(What the exercise asks): Whenever the string "Given" appears in a line below, please copy the line out.

(Raw data):
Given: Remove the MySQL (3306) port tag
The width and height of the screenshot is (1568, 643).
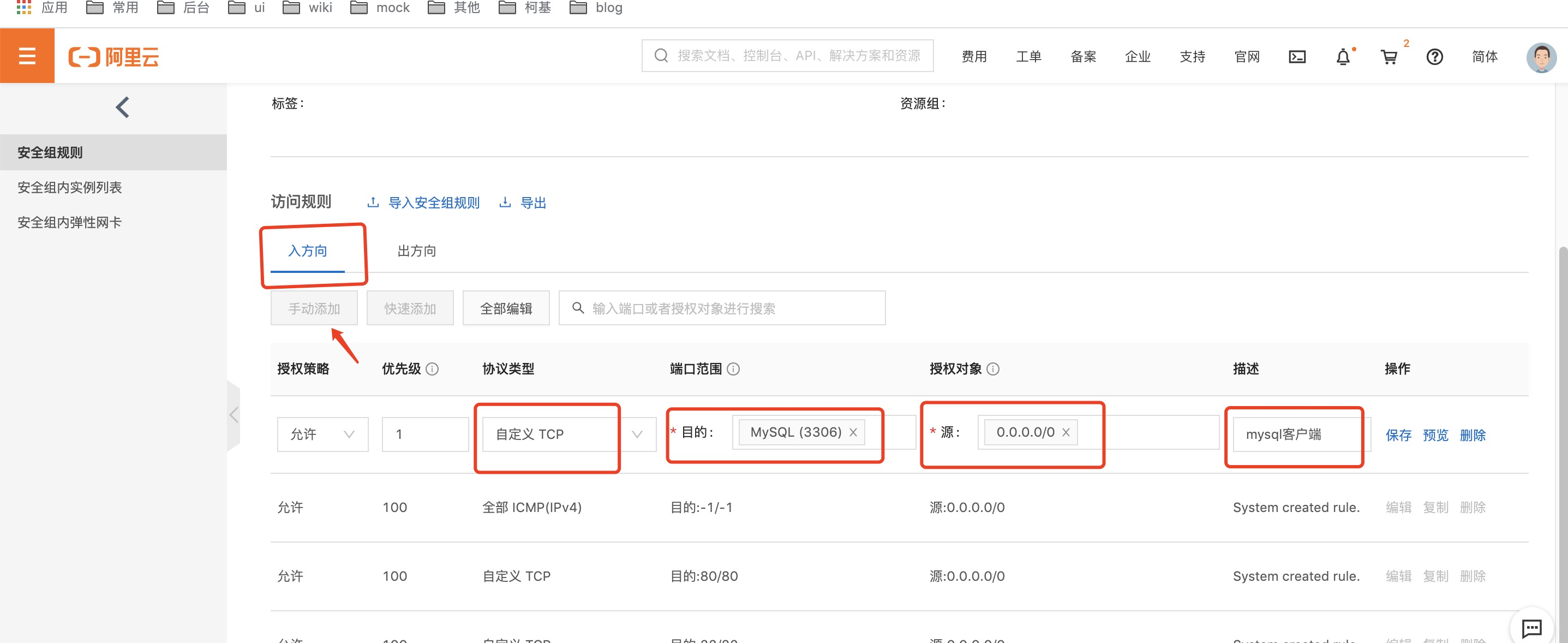Looking at the screenshot, I should [853, 432].
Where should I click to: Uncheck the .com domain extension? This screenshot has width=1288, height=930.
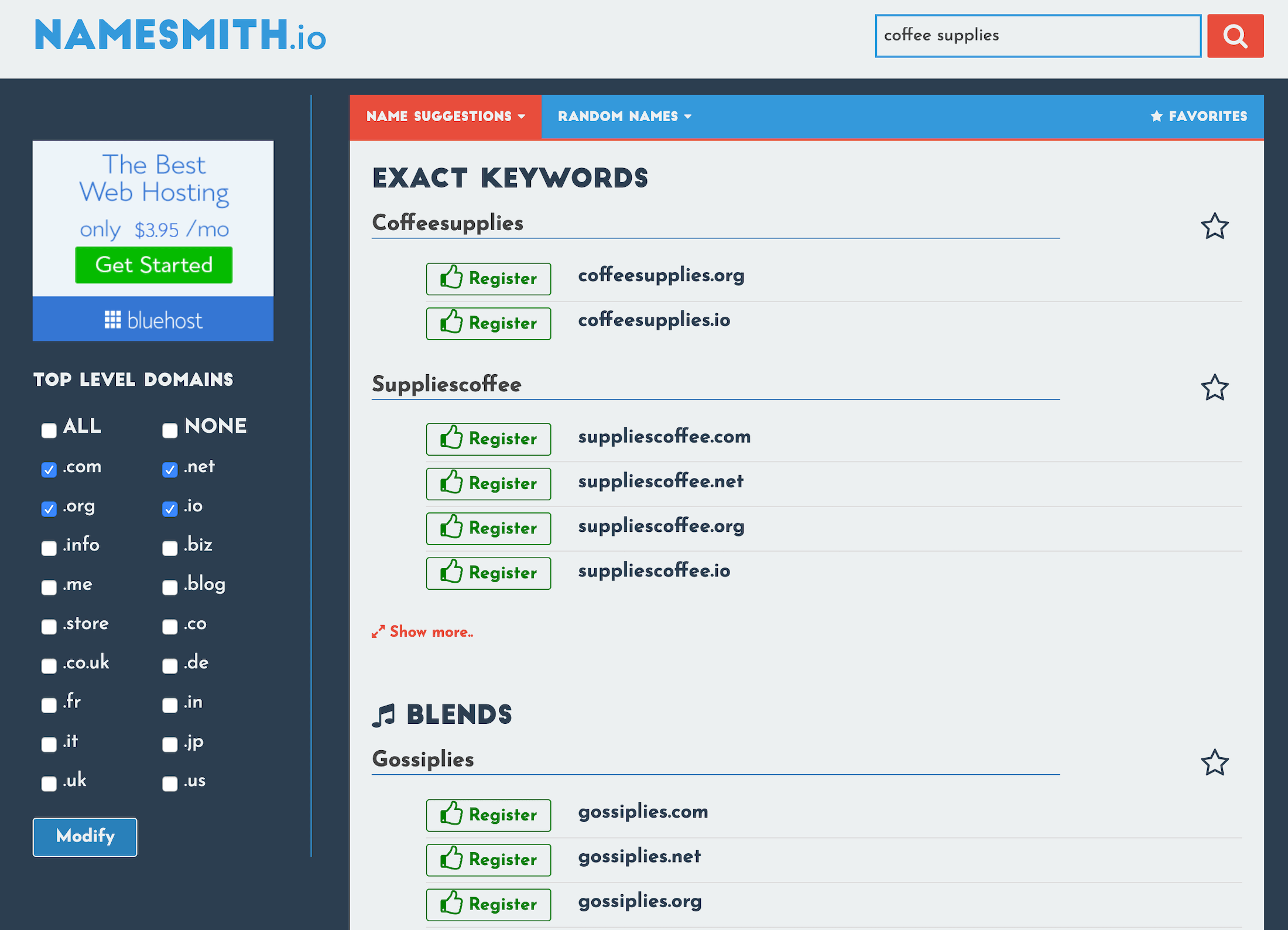click(x=49, y=469)
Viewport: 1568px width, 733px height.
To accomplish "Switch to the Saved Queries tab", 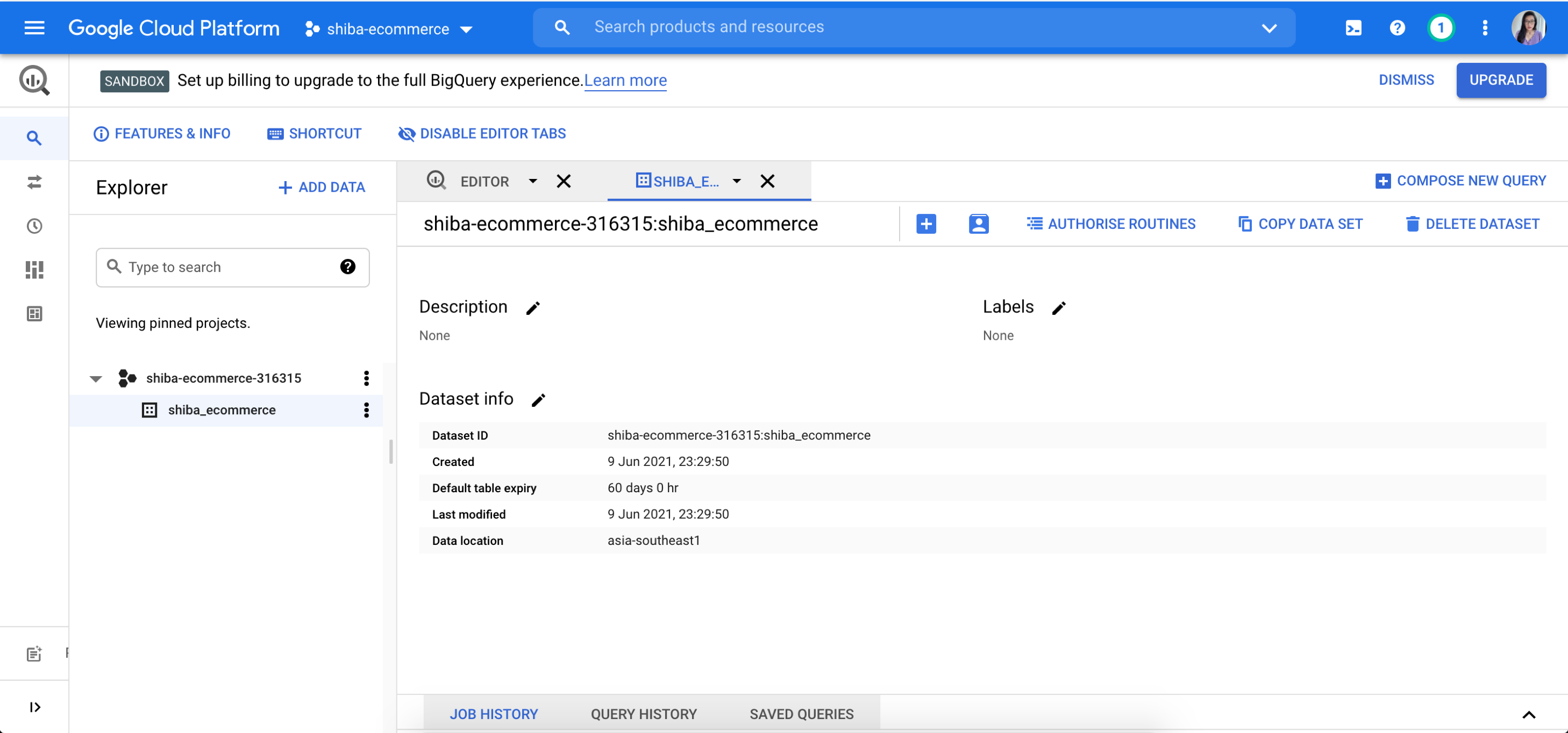I will coord(801,714).
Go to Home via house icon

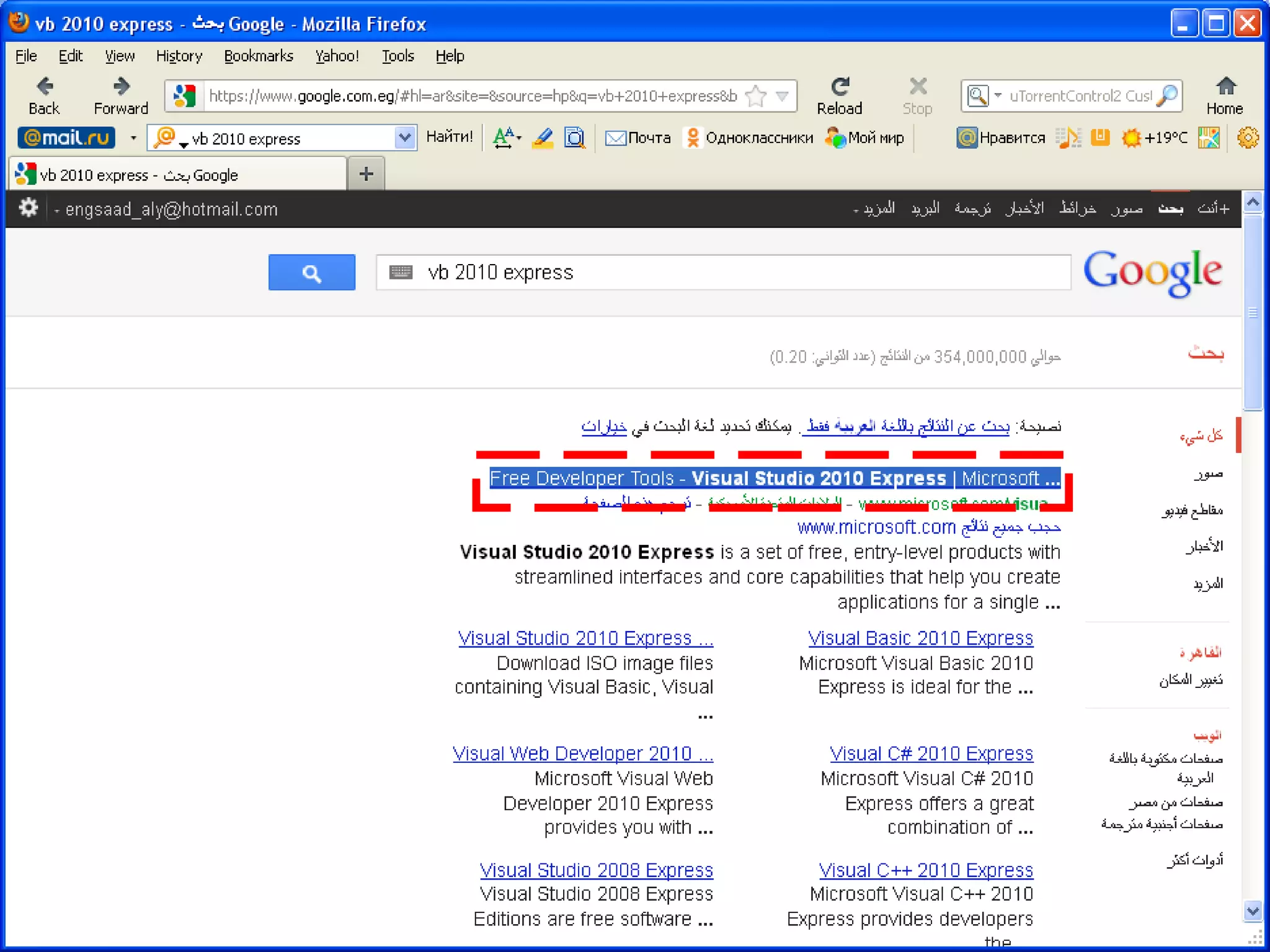(x=1225, y=87)
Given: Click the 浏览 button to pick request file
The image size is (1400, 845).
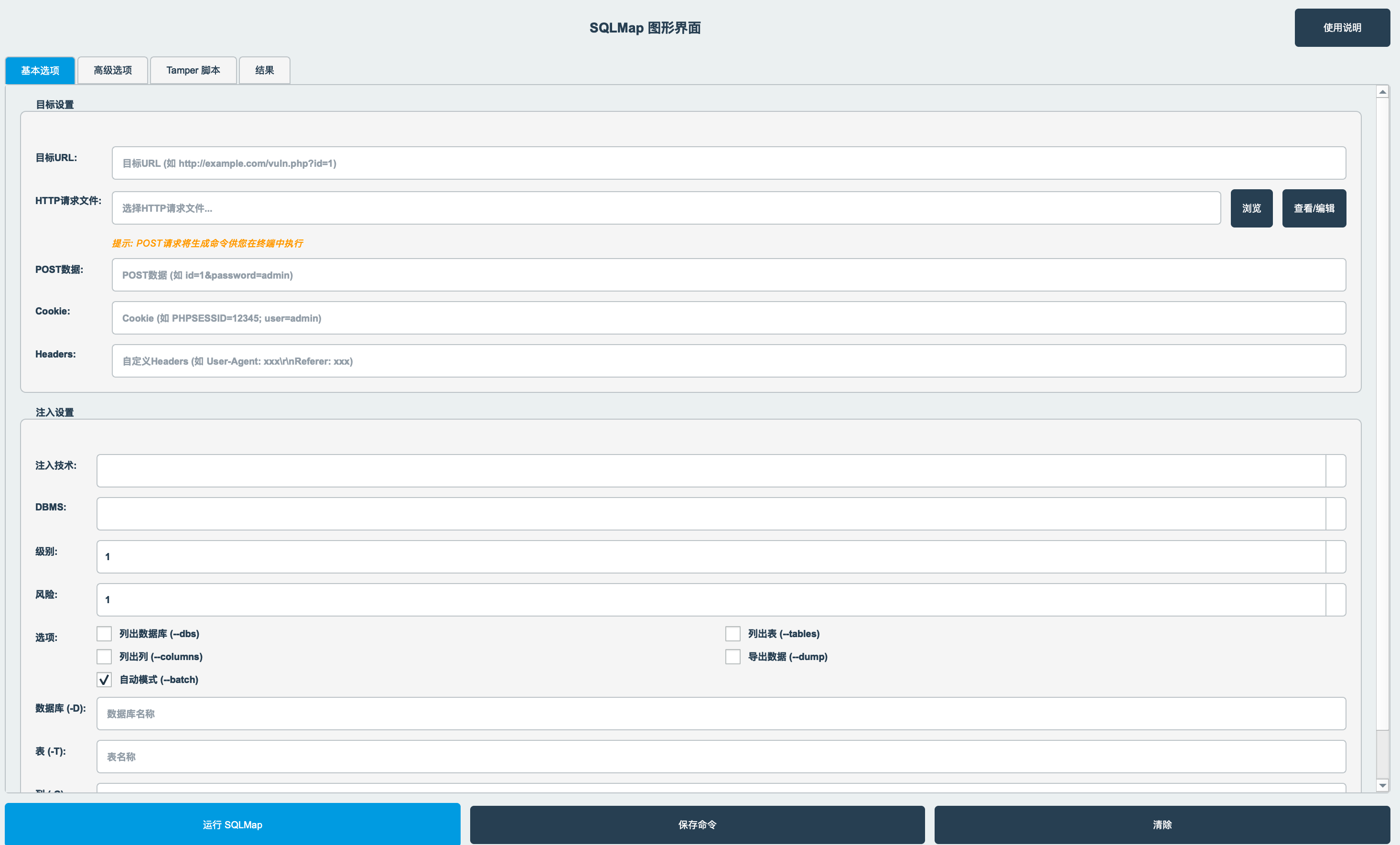Looking at the screenshot, I should [1251, 207].
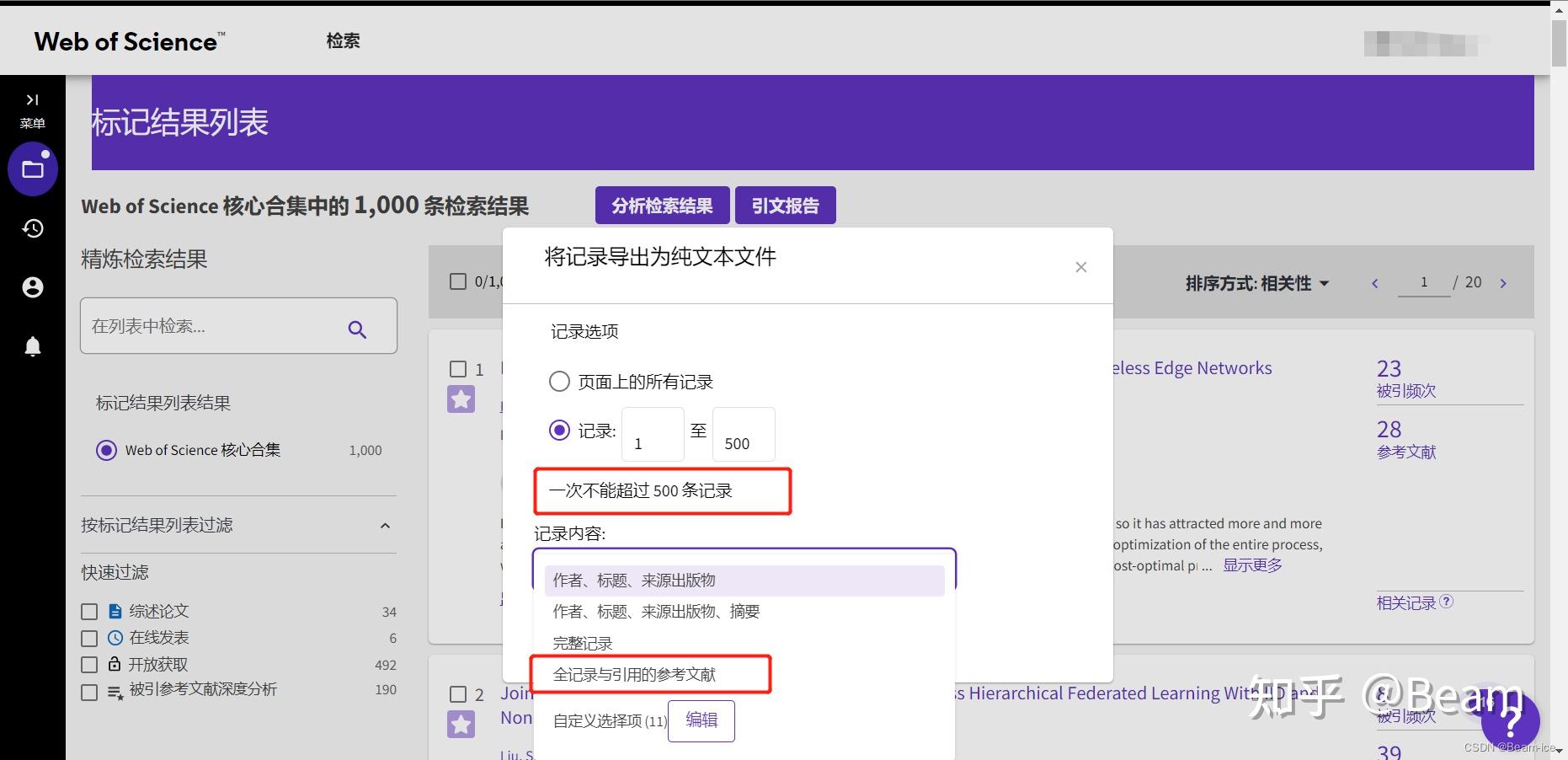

(Solution to this task):
Given: Remove the MySQL (3306) port tag
Given: Click the 浏览 button to pick request file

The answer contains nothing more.